Литмир - Электронная Библиотека
Содержание  
A
A

Тон у него был зловещий, пригодный для монолога о бисквитах, но первая же высокая нота прозвучала у него плохо. На него смотрели знакомые ему глаза, веселые и неласковые глаза Гверры, которые никогда и не были ласковее, и под их взглядом он растерял злость. Его интонации поползли вниз и, незаметно для него самого, грозно начатый монолог превратился в ревнивую и покорную жалобу.

— Гверра, — сказал он, обиженно глядя вниз, — я думал о тебе все одиннадцать месяцев. Я ждал, что и ты вспомнишь обо мне. Ведь ты жила рядом со мной. Тебе ничего не стоило…

— Мне было не до тебя, Диркс, — ответила Гверра. — Я была занята другим. Я даже думала, что если мы когда-нибудь встретимся, нам уже нечего будет делать вместе. Ты поотстал, Диркс. Надо признать это. Рядом со мной ты не на месте.

Втайне Диркс понимал это с первого момента их встречи.

— Это верно, — сказал он уныло. — Ты очень обогнала меня. У тебя все другое: и лицо, и платье, и слова. Я даже не сразу узнал тебя. Мне за тобой не поспеть. Мне никогда не переделать себя, как бы я ни тянулся. Можешь гнать меня вон. Я не обижусь.

Он соглашался на словах, но тон у него был несчастный и губы дрожали.

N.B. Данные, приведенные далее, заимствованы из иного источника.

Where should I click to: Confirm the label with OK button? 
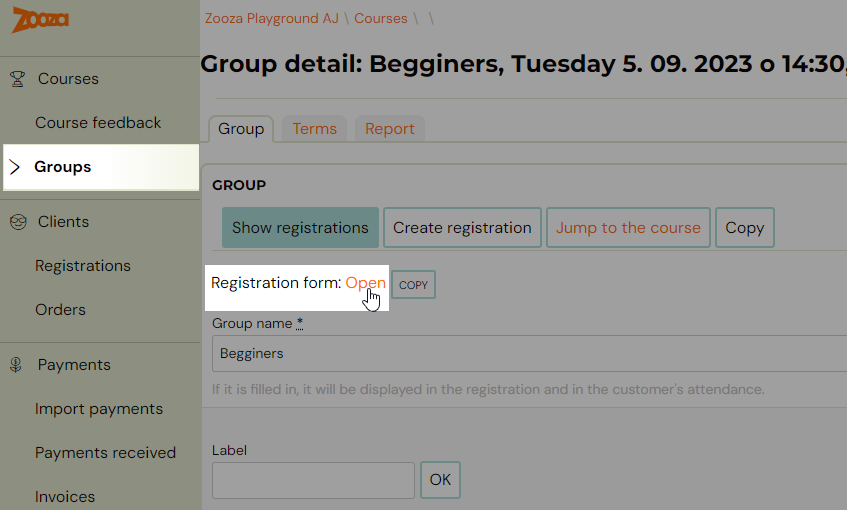click(440, 480)
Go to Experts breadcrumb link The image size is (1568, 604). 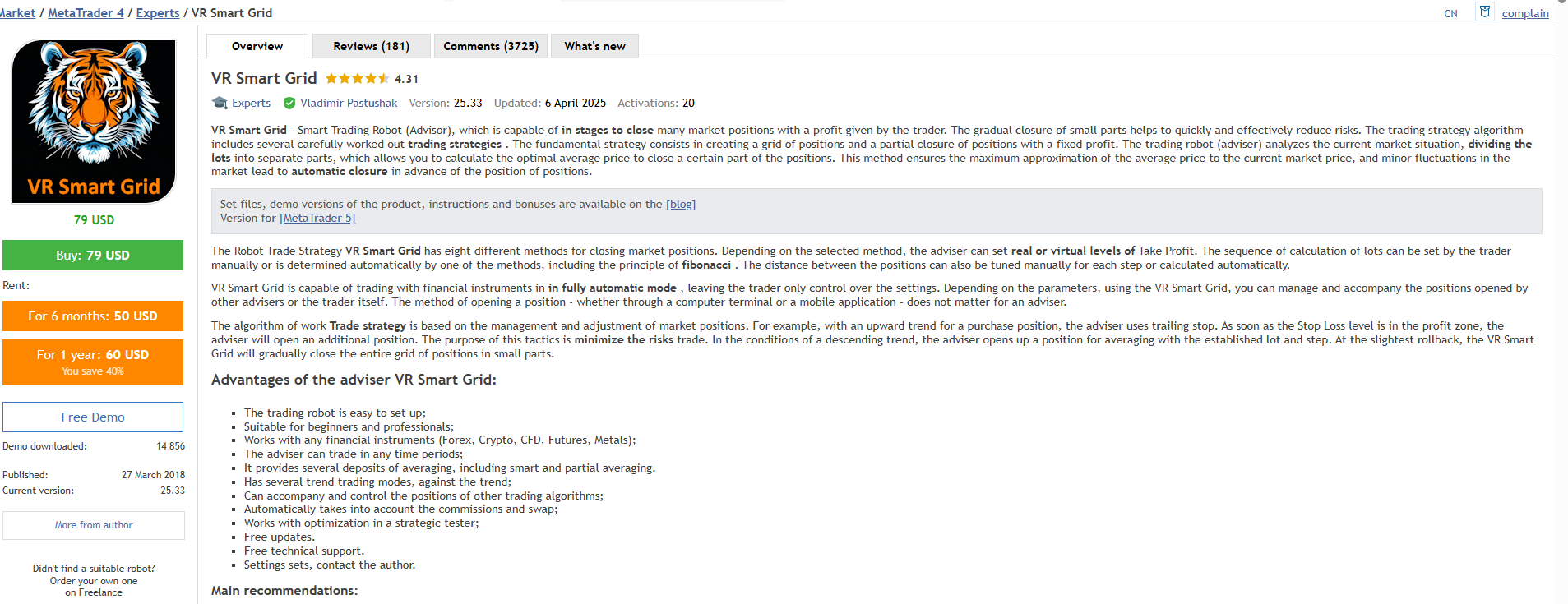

— Я думала, что нам нечего делать вместе, — сказала Гверра. — Теперь я этого не думаю. Тебе трудно стать другим, зато мне будет легко вернуться в прежнее состояние. Потому что мне надоело мое новое лицо. Оно мне нравилось только первое время. Мне скучно у Ривара. Я наелась. Я отдохнула. Мне пора в путь. И ты не исчезай окончательно. Ты мне пригодишься.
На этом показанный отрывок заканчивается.